The theme of this week's Voxmasters was the Elevator Pitch, which student leaders Sarah and Shoshana described as a situation where we only had two minutes to convey a pitch for a project or idea to a powerful individual.

Each participant in the group was given five minutes to come up with a pitch. The student leaders suggested that we be concise, animated and genuine in our pitches. Furthermore, they encouraged us to show why our pitches were important and explain how the individual could be beneficial to us. After putting together notes about our pitches, each of us went to the front of the room and presented our idea to the imaginary individual that we had chosen.

Both Sarah and Shoshana provided constructive critiques on everyone’s presentation. For instance, they pointed out the importance of having a firm stance, projecting one’s voice, avoiding fillers and leaving the opportunity for the individual we were speaking with to ask questions.

Getting the opportunity to hear how different students framed their pitches helped me in developing my own ideas and articulating them in a clear and compelling way. I appreciated the helpful insight that both of the student leaders gave, and I hope to attend more sessions in the future.

--Nana Adjeiwaa-Manu ’16, Fall 2013 MLDP Participant

At VoxMasters, we were taught what an elevator pitch was.
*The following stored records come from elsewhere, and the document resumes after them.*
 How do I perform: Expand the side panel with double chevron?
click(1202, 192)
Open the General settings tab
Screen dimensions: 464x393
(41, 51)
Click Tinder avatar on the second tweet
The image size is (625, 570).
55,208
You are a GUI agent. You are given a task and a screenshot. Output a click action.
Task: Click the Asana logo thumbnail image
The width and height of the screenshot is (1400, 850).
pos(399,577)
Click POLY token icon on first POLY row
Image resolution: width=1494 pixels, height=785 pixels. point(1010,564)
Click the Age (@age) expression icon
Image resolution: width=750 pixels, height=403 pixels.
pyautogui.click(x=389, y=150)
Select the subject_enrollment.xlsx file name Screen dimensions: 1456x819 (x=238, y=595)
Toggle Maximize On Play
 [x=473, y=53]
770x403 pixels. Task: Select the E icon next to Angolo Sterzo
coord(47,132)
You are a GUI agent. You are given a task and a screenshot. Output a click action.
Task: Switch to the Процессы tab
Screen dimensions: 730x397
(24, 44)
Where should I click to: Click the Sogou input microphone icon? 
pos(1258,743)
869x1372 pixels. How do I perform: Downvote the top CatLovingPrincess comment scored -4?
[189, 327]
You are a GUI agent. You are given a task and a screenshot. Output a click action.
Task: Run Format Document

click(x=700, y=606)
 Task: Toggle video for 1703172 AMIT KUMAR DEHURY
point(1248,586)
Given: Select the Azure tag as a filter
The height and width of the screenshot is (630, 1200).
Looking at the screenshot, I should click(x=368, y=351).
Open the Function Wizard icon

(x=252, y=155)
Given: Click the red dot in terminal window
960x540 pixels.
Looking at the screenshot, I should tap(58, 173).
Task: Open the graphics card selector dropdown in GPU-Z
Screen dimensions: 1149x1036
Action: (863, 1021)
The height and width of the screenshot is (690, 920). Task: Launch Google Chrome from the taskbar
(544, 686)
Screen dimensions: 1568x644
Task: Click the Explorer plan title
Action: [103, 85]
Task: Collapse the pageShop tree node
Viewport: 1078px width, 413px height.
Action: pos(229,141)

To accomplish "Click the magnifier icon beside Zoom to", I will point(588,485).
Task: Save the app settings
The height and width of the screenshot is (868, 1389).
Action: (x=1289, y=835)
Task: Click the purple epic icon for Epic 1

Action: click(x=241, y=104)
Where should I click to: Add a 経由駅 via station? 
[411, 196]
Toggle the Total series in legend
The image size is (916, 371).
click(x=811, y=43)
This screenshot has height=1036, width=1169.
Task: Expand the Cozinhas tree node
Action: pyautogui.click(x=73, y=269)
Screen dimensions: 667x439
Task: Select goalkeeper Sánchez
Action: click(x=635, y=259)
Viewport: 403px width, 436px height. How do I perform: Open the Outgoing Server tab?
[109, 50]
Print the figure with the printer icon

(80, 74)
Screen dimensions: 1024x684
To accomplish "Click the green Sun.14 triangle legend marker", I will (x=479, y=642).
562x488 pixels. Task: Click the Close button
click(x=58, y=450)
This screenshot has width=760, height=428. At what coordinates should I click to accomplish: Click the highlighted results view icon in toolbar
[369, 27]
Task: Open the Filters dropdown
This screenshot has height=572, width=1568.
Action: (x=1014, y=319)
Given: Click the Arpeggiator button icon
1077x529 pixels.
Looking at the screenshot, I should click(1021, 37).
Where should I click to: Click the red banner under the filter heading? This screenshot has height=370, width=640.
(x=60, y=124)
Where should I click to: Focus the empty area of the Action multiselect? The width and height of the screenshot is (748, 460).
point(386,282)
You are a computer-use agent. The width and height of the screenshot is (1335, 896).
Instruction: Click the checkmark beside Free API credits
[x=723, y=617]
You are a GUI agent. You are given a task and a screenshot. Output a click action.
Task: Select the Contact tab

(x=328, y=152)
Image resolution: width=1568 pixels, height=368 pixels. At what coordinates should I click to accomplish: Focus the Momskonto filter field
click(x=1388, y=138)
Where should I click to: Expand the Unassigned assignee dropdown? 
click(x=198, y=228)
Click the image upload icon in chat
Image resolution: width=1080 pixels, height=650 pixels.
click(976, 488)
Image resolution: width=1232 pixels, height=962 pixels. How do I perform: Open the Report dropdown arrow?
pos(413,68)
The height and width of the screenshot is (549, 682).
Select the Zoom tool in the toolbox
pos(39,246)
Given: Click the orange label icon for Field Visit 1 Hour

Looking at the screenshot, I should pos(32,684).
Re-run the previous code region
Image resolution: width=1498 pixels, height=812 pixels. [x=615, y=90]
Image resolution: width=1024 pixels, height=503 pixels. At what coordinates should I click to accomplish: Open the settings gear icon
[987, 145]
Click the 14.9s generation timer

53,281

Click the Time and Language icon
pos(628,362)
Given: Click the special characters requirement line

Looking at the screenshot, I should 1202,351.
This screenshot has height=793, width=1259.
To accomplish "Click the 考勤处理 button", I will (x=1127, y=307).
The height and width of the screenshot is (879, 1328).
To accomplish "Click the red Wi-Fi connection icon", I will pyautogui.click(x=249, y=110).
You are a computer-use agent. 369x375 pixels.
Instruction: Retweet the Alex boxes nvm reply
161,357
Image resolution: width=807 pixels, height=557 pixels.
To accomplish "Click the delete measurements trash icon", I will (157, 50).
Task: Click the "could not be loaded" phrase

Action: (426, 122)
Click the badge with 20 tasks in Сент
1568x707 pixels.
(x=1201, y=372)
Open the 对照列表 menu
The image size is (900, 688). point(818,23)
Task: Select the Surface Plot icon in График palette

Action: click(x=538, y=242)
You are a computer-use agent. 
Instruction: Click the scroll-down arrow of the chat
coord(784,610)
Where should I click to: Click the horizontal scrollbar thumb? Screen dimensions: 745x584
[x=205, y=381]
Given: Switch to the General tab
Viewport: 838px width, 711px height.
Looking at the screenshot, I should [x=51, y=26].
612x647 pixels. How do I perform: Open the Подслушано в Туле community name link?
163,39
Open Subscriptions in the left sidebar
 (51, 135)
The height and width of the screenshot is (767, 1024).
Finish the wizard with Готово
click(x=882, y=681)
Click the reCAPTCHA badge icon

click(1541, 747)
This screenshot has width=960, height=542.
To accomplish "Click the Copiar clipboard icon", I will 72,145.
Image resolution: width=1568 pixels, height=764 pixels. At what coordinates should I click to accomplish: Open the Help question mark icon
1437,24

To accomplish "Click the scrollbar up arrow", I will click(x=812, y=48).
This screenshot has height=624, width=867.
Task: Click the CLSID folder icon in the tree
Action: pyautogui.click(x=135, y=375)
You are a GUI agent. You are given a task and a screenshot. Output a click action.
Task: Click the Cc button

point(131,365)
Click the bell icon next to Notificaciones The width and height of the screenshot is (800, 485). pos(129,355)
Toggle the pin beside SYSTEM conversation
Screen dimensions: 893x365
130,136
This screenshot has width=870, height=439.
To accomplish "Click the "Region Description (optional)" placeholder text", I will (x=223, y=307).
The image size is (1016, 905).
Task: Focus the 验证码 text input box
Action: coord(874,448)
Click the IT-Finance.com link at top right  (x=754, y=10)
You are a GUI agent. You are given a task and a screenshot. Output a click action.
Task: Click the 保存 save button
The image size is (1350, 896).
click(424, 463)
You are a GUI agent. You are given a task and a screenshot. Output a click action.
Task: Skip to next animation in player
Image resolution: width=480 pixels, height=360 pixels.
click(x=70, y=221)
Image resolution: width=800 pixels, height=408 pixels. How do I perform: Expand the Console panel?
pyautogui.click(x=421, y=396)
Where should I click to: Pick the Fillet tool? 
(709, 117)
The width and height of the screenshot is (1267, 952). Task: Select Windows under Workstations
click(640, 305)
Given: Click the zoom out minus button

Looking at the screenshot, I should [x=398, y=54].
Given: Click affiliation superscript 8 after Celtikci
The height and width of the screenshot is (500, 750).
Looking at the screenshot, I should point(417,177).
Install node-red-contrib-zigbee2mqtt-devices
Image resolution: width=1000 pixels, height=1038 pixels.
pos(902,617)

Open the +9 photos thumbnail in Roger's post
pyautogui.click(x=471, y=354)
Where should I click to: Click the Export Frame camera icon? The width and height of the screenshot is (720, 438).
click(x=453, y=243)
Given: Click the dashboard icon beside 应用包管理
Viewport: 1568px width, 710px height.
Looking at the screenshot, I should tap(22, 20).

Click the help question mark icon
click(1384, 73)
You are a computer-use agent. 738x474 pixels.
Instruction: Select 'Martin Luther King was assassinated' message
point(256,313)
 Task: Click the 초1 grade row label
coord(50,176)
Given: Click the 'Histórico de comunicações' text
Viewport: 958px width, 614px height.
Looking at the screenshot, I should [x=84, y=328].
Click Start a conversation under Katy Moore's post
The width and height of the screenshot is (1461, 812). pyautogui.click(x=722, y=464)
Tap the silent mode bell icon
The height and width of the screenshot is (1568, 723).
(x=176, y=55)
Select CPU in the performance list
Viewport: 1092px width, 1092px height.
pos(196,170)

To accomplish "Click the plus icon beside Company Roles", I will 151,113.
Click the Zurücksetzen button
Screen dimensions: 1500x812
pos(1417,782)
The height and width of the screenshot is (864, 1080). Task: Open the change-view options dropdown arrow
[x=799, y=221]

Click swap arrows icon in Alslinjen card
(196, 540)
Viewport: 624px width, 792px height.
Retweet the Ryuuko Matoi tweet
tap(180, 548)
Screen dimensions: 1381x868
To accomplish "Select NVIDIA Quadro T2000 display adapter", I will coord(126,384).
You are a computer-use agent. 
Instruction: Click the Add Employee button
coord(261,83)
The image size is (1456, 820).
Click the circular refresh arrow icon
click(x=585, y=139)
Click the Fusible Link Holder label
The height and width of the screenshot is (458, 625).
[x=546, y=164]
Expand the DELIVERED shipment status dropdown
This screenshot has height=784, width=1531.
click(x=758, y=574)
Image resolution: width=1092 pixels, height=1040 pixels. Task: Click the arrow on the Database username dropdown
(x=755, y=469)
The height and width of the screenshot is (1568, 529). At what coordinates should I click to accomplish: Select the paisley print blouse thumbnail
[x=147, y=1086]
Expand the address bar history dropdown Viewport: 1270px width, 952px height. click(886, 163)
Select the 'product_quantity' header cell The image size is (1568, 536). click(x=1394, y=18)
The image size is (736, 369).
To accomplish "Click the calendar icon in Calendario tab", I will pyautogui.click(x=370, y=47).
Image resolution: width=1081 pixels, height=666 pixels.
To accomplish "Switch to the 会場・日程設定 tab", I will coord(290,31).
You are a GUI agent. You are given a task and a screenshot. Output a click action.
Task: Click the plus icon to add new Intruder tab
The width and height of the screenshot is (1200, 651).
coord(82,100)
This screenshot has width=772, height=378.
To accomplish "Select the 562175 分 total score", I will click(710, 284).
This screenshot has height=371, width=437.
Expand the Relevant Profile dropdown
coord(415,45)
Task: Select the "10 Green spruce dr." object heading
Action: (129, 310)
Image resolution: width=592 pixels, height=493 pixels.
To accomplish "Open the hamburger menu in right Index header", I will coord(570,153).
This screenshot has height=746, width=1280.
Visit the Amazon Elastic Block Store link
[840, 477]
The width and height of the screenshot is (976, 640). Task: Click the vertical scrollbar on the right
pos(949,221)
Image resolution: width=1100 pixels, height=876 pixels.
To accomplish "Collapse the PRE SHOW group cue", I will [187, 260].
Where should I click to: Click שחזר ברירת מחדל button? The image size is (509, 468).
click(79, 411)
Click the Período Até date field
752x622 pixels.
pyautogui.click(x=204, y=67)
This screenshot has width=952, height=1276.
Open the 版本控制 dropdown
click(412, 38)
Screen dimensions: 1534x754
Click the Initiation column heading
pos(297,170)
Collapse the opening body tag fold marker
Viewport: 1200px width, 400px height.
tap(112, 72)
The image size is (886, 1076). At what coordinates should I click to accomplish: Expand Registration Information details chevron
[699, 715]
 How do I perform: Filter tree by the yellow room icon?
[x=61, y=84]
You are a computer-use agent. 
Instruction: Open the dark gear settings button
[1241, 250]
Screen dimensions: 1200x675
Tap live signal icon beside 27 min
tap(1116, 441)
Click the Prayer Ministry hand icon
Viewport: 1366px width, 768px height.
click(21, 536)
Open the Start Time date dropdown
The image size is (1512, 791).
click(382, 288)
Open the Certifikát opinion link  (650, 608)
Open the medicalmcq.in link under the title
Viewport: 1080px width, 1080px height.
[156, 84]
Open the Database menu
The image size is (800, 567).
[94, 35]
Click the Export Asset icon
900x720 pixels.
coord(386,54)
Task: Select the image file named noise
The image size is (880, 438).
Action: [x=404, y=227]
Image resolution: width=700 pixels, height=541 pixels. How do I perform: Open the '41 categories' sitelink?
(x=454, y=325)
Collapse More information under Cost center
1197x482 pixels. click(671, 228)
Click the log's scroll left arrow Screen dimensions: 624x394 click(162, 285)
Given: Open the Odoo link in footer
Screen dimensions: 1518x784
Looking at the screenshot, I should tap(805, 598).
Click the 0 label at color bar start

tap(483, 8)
An elevator pitch “demonstrates two or three clear points and demonstrates why the person you are pitching is an important part of what you are trying to do.”

This session was very informative and applicable to our everyday lives because we never know when a day may come in which we bump into an important person who can help achieve the dream job we always wanted to have. This session was very clear that elevator pitches needed to be straight to the point and leave a lasting impression.

During the session, I got to hear many elevator pitches from other students and I was very impressed with how we fleshed out our individual ideas in a manner of minutes; critical for delivering an effective elevator pitch. Each of us had 2 minutes to deliver our elevator pitch and it was definitely a fun experience but also challenging because you have to really focus in on the few very important points that you really want to get across. Doing other things like complimenting the person you are speaking to or demonstrating your knowledge and passion of the subject matter are also vital to the elevator pitch and most of us successfully achieved these characteristics in our elevator pitches. Overall, Dartmouth students would benefit from learning about elevator pitches simply because advertising yourself in a concise, straightforward manner is always going to be a skill set necessary for our professional lives.   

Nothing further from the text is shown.